» **DATA**:
--- START ---

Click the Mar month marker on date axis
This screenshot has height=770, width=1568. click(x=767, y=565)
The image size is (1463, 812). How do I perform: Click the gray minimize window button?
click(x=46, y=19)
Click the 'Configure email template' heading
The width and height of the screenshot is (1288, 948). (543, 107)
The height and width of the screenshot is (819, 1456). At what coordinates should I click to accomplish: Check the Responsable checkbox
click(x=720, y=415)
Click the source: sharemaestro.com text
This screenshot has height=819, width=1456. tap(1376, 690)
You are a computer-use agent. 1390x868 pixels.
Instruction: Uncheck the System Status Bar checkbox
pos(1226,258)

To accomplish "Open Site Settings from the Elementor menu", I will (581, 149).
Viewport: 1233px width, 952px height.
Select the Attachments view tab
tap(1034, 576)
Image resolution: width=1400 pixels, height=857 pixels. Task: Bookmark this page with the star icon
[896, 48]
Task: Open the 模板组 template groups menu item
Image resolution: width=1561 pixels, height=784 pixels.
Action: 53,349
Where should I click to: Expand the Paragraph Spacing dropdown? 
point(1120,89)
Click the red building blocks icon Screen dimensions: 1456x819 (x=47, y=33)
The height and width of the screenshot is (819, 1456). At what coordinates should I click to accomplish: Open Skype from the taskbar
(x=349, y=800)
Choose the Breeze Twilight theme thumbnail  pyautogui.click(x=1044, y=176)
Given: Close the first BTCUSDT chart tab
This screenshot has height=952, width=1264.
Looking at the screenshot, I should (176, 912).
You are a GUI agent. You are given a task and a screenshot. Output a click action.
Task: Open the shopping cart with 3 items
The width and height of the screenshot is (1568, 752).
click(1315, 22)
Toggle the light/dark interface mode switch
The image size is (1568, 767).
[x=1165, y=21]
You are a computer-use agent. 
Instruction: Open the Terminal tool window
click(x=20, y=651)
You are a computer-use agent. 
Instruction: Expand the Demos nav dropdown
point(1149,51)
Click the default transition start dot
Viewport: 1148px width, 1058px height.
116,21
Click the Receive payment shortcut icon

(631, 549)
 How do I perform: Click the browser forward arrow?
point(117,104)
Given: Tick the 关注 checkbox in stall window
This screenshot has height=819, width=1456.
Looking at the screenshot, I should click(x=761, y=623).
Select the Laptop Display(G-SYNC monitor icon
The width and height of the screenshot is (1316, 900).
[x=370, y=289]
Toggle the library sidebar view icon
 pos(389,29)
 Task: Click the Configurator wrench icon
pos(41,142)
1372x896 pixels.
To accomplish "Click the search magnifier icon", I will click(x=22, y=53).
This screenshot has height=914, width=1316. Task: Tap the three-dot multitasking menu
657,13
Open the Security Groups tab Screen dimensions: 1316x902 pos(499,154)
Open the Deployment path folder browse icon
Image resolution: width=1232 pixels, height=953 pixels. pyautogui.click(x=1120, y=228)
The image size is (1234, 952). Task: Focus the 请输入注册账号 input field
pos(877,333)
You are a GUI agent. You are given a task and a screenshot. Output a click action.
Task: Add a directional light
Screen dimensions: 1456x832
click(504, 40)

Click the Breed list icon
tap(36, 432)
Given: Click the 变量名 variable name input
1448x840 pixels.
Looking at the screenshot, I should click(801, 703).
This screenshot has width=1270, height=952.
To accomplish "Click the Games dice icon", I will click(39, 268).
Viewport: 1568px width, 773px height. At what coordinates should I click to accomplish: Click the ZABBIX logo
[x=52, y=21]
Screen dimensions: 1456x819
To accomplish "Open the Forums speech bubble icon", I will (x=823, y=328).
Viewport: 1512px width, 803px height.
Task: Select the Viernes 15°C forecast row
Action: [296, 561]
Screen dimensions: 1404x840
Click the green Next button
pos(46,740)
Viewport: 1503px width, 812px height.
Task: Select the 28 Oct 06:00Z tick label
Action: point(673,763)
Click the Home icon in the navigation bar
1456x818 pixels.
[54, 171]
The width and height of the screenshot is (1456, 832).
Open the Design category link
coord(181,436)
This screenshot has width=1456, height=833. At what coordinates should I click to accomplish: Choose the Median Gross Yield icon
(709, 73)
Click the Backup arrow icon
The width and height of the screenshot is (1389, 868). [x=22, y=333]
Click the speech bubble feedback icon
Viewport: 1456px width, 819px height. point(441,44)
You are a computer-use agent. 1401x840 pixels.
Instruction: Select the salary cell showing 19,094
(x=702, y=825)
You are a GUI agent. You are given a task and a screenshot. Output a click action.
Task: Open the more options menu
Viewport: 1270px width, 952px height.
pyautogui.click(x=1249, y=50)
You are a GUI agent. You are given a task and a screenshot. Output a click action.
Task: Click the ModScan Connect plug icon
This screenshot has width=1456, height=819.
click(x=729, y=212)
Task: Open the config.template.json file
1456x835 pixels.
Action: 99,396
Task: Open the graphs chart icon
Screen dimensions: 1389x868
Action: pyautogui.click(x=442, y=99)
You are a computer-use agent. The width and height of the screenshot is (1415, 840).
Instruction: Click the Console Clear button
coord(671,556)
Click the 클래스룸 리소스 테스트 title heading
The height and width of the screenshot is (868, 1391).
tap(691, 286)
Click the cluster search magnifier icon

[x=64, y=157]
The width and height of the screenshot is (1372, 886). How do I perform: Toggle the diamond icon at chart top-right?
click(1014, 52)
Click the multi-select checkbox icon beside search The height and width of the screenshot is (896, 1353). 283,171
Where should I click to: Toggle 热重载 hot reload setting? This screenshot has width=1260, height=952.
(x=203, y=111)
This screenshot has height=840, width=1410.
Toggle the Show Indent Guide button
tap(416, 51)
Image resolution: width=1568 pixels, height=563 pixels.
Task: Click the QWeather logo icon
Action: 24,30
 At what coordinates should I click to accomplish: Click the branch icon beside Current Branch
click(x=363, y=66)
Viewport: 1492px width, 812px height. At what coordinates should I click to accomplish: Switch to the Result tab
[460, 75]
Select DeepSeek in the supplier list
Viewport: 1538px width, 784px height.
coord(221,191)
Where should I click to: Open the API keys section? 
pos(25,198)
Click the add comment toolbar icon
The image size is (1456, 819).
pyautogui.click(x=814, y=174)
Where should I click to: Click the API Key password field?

--- END ---

Using the data above, transcribe the lines that run from the line with "Click the source: sharemaestro.com text" to the line with "Click the red", both ends kept, and output nothing else.

Click the source: sharemaestro.com text
This screenshot has height=819, width=1456. tap(1376, 690)
You are a computer-use agent. 1390x868 pixels.
Instruction: Uncheck the System Status Bar checkbox
pos(1226,258)

To accomplish "Open Site Settings from the Elementor menu", I will (581, 149).
Viewport: 1233px width, 952px height.
Select the Attachments view tab
tap(1034, 576)
Image resolution: width=1400 pixels, height=857 pixels. Task: Bookmark this page with the star icon
[896, 48]
Task: Open the 模板组 template groups menu item
Image resolution: width=1561 pixels, height=784 pixels.
Action: 53,349
Where should I click to: Expand the Paragraph Spacing dropdown? 
point(1120,89)
Click the red building blocks icon Screen dimensions: 1456x819 (x=47, y=33)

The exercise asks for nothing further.